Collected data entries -
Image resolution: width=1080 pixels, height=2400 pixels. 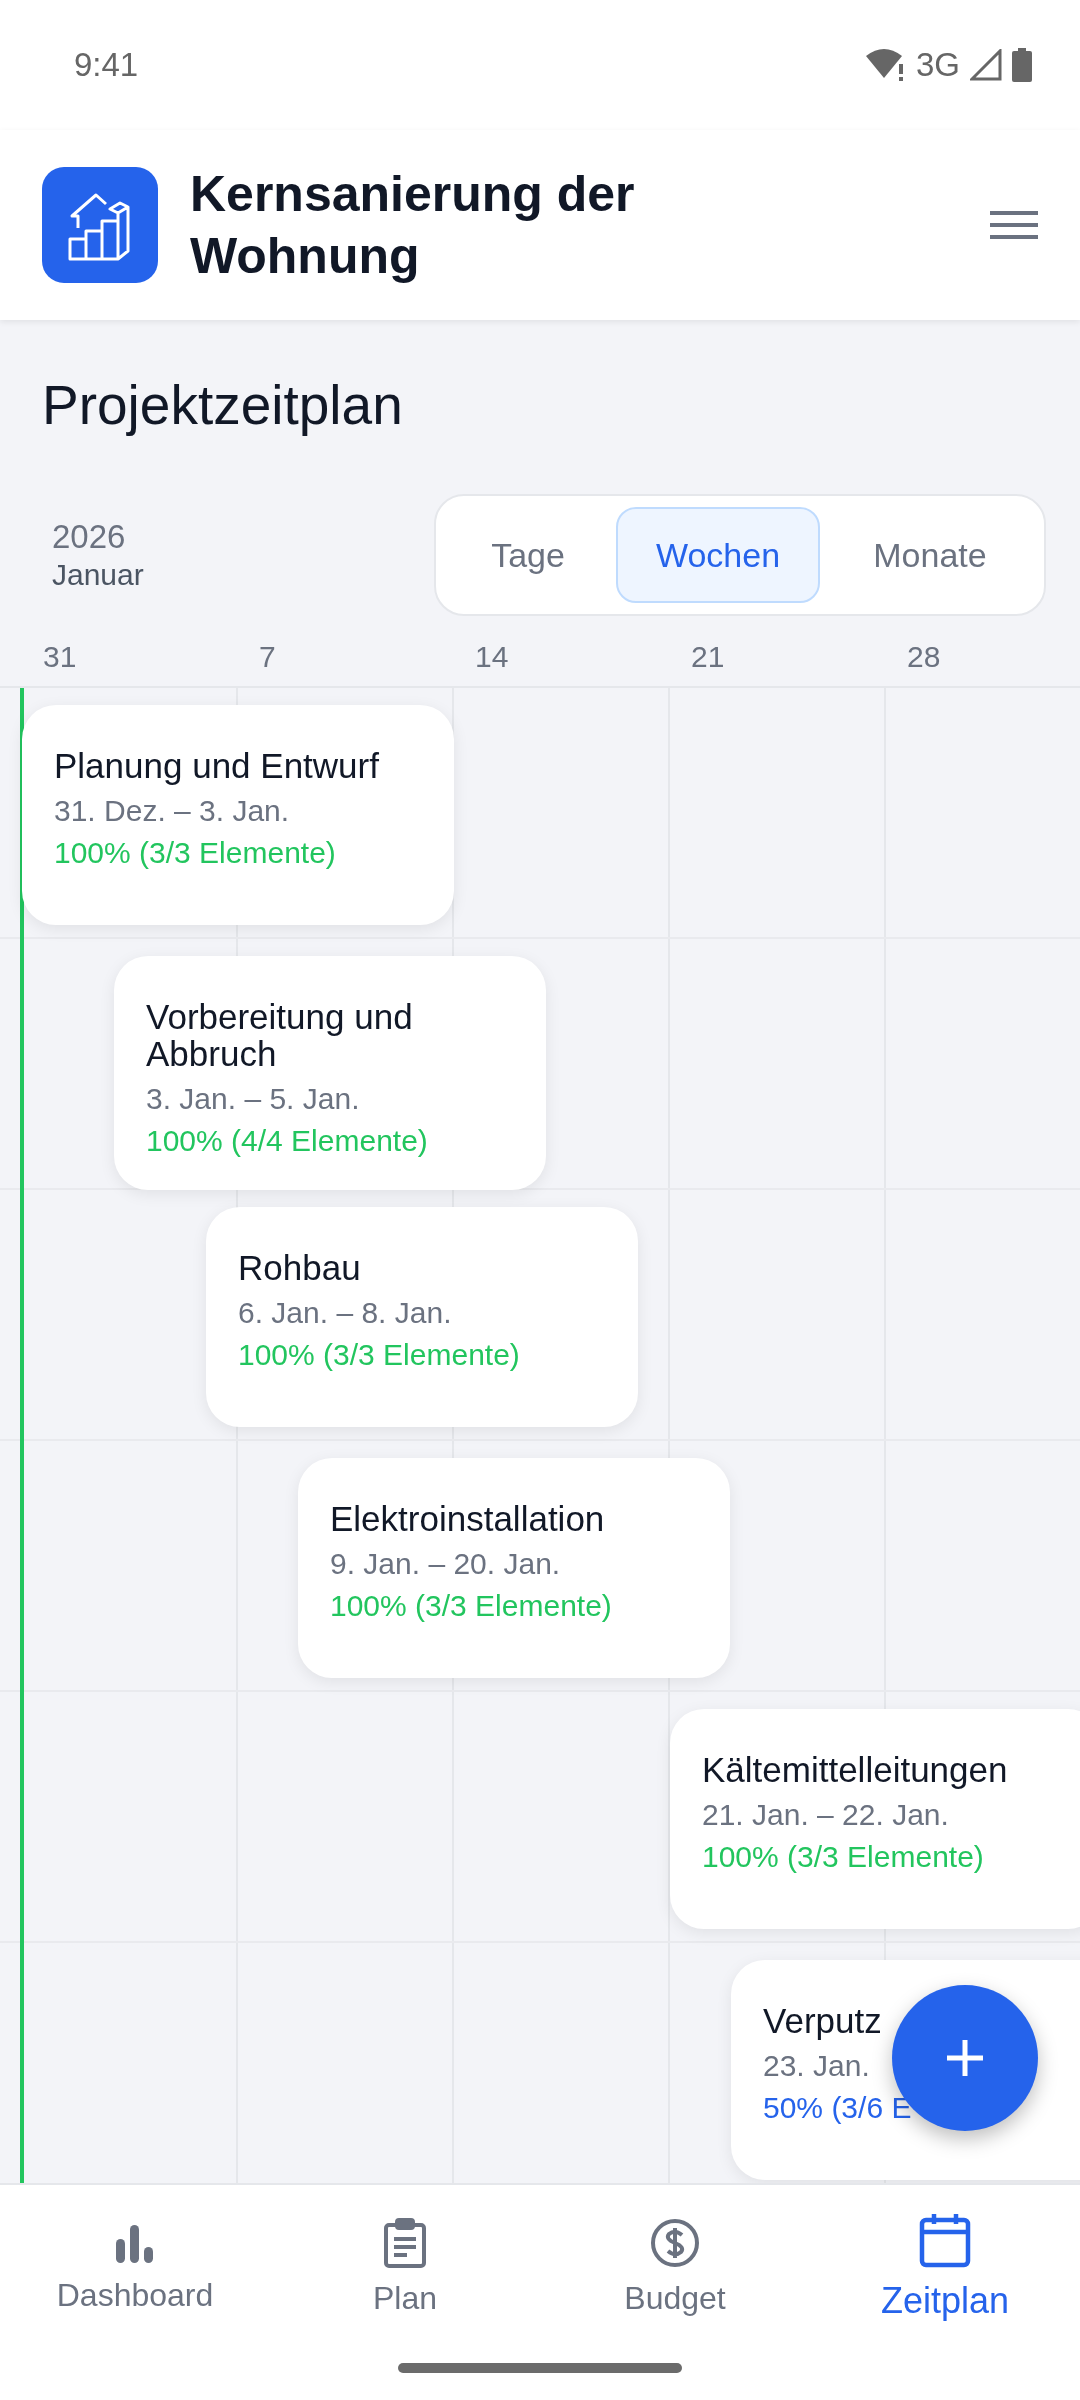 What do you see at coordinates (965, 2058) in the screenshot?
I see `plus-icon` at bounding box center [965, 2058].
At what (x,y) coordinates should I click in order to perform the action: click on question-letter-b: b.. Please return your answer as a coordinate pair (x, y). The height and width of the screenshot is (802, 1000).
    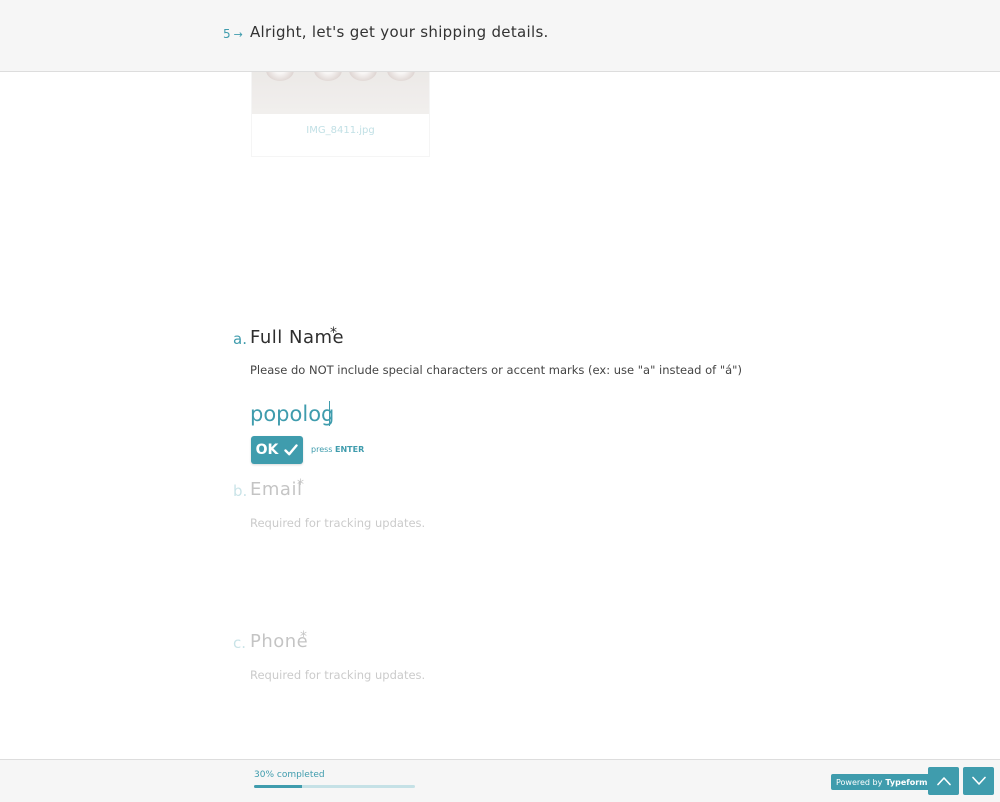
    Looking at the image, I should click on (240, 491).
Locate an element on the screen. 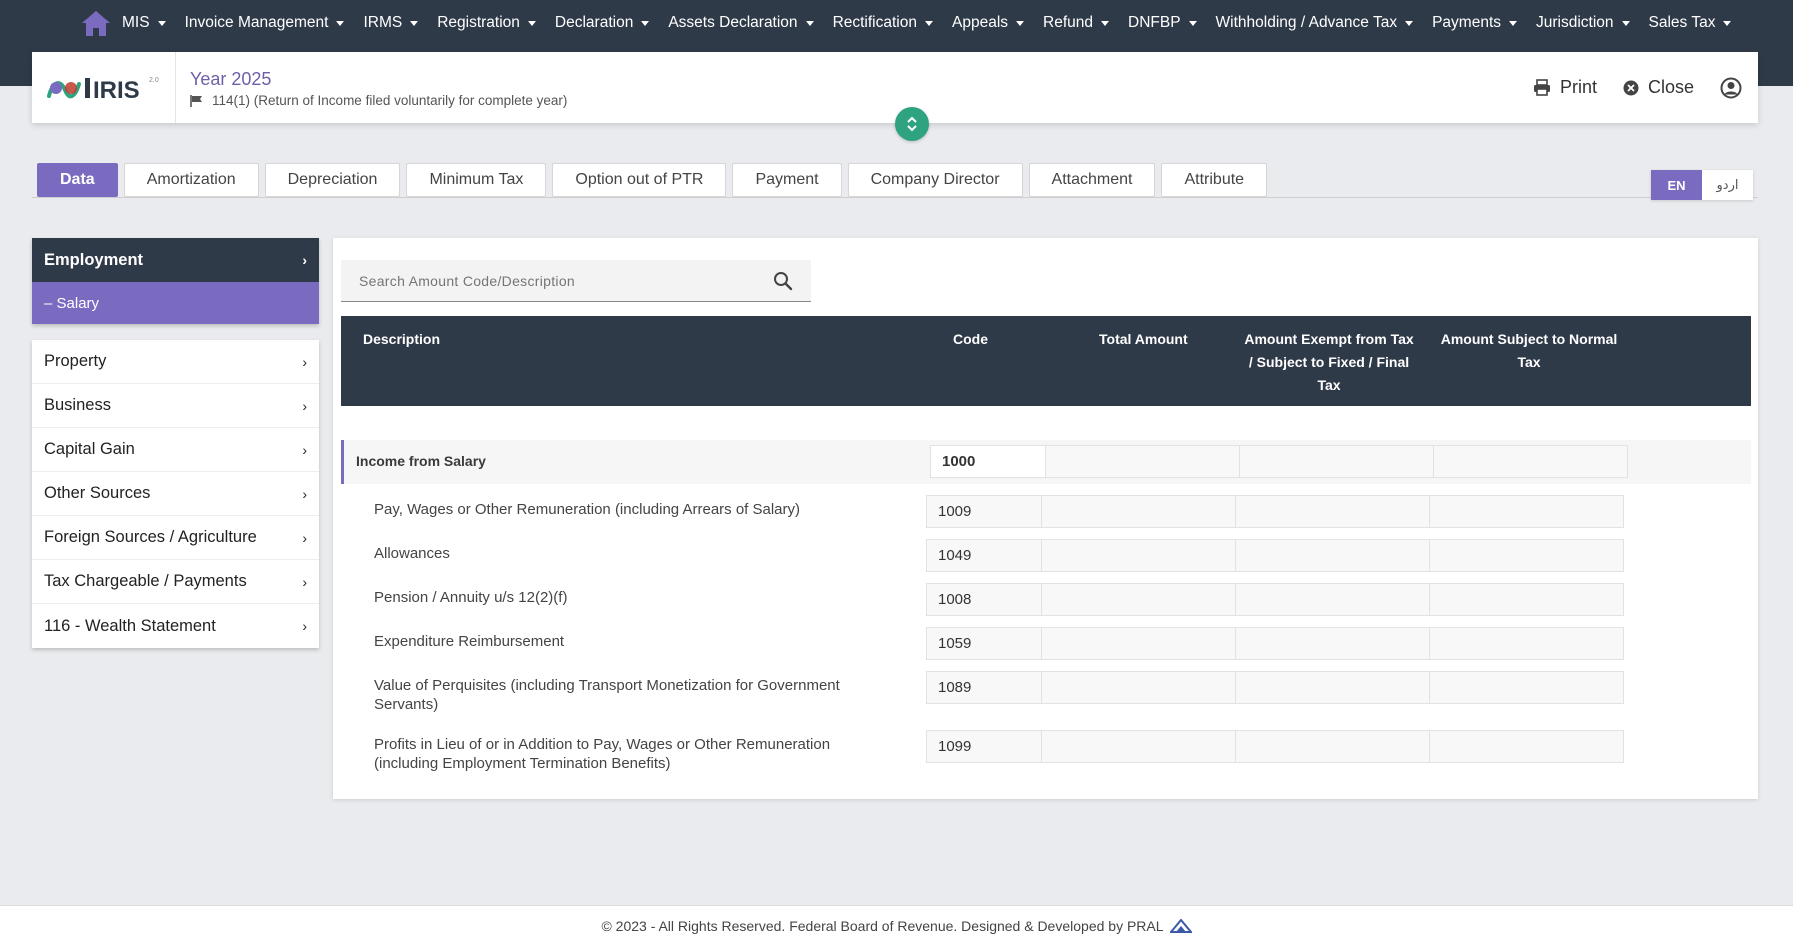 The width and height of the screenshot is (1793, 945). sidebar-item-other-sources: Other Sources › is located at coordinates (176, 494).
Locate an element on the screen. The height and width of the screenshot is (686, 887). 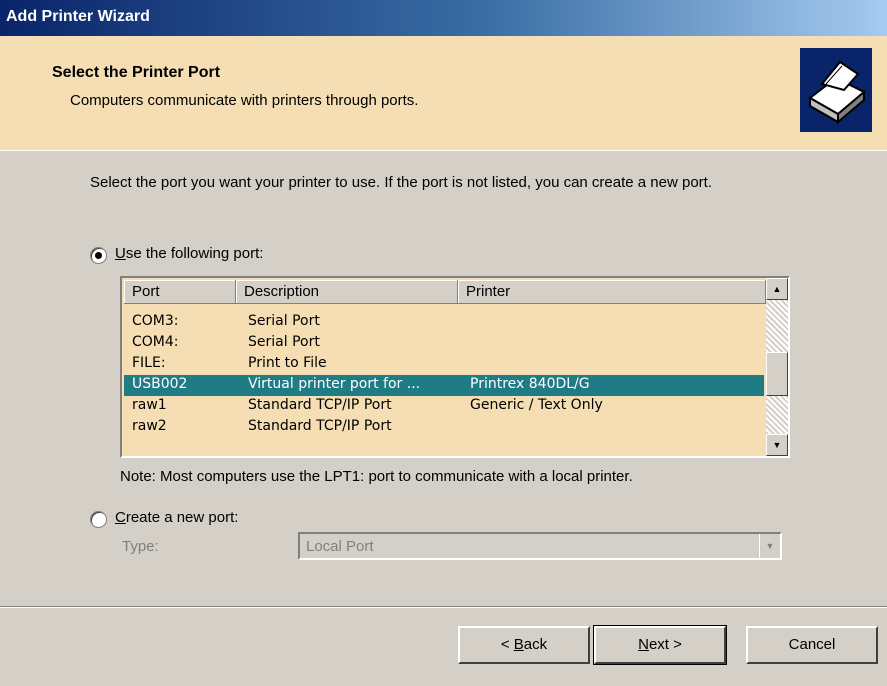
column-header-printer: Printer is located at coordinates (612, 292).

WHAT IS NEEDED - Rewrite the listing as a JSON list of strings, starting at the line containing "Locate an element on the screen. The" and ending at the last line of the listing, with one string per line and blank lines skipped. Leave the pictures out of the answer.

FINISHED EXERCISE -
[
  "Locate an element on the screen. The height and width of the screenshot is (686, 887). ",
  "column-header-printer: Printer is located at coordinates (612, 292)."
]